» **EXCERPT PROVIDED**:
=====

Omer, D., & Logothetis, N. (2012). Spiral waves dynamics in primary visual cortex of the anesthetized primate. Talk presented at 42nd Annual Meeting of the Society for Neuroscience (Neuroscience 2012). New Orleans, LA, USA.


Zitierlink: http://hdl.handle.net/11858/00-001M-0000-0013-B5F8-1
Zusammenfassung
Spontaneous spiral cortical waves have been reported to exist in rodents under specific pharmacological manipulations as well as during induced sleep-like states (Huang et al.,2010). The role of this highly organized mesoscopic phenomenon as well as the underlying mechanism are currently elusive. Neither the emergence of these patterns nor the relationship of the spatio-temporal dynamics of the waves to the underlying cortical functional architecture are understood or even examined in detail. Here, we used voltage sensitive dye imaging to record the dynamics of ongoing sub-threshold potentials in the anesthetized primate. Spatial phase maps at each point in time revealed, also in these experiments, the existence of spontaneously emerging spiral waves. We found that spiral waves emerged from cortical space-time dependent activity within the Theta frequency band (4-8Hz). In particular, phase singularities emerged in oscillating bursts blow 1Hz, which fits the well-known slow waves, that is, the thalamus-driven up- and down-state alternations. The spatio-temporal dynamics of the spiral waves, as well as the phase singularities were found to be constrained by the underlining functional architecture of the primate primary visual cortex. These results suggest that spiral waves are an important cortical phenomenon, in the sense that, they can shed light on some basic principles underlying cortical microcircuit dynamics at the mesoscopic level.

=====

» **PROVIDED INFORMATION**:
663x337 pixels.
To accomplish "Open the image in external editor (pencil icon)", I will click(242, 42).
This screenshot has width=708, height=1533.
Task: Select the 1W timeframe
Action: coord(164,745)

=====

» **WORK TO BE COMPLETED**:
Copy out the whole entry on spiral waves in the primate visual cortex, word for word, with nothing changed.

» **RESPONSE AREA**:
Omer, D., & Logothetis, N. (2012). Spiral waves dynamics in primary visual cortex of the anesthetized primate. Talk presented at 42nd Annual Meeting of the Society for Neuroscience (Neuroscience 2012). New Orleans, LA, USA.


Zitierlink: http://hdl.handle.net/11858/00-001M-0000-0013-B5F8-1
Zusammenfassung
Spontaneous spiral cortical waves have been reported to exist in rodents under specific pharmacological manipulations as well as during induced sleep-like states (Huang et al.,2010). The role of this highly organized mesoscopic phenomenon as well as the underlying mechanism are currently elusive. Neither the emergence of these patterns nor the relationship of the spatio-temporal dynamics of the waves to the underlying cortical functional architecture are understood or even examined in detail. Here, we used voltage sensitive dye imaging to record the dynamics of ongoing sub-threshold potentials in the anesthetized primate. Spatial phase maps at each point in time revealed, also in these experiments, the existence of spontaneously emerging spiral waves. We found that spiral waves emerged from cortical space-time dependent activity within the Theta frequency band (4-8Hz). In particular, phase singularities emerged in oscillating bursts blow 1Hz, which fits the well-known slow waves, that is, the thalamus-driven up- and down-state alternations. The spatio-temporal dynamics of the spiral waves, as well as the phase singularities were found to be constrained by the underlining functional architecture of the primate primary visual cortex. These results suggest that spiral waves are an important cortical phenomenon, in the sense that, they can shed light on some basic principles underlying cortical microcircuit dynamics at the mesoscopic level.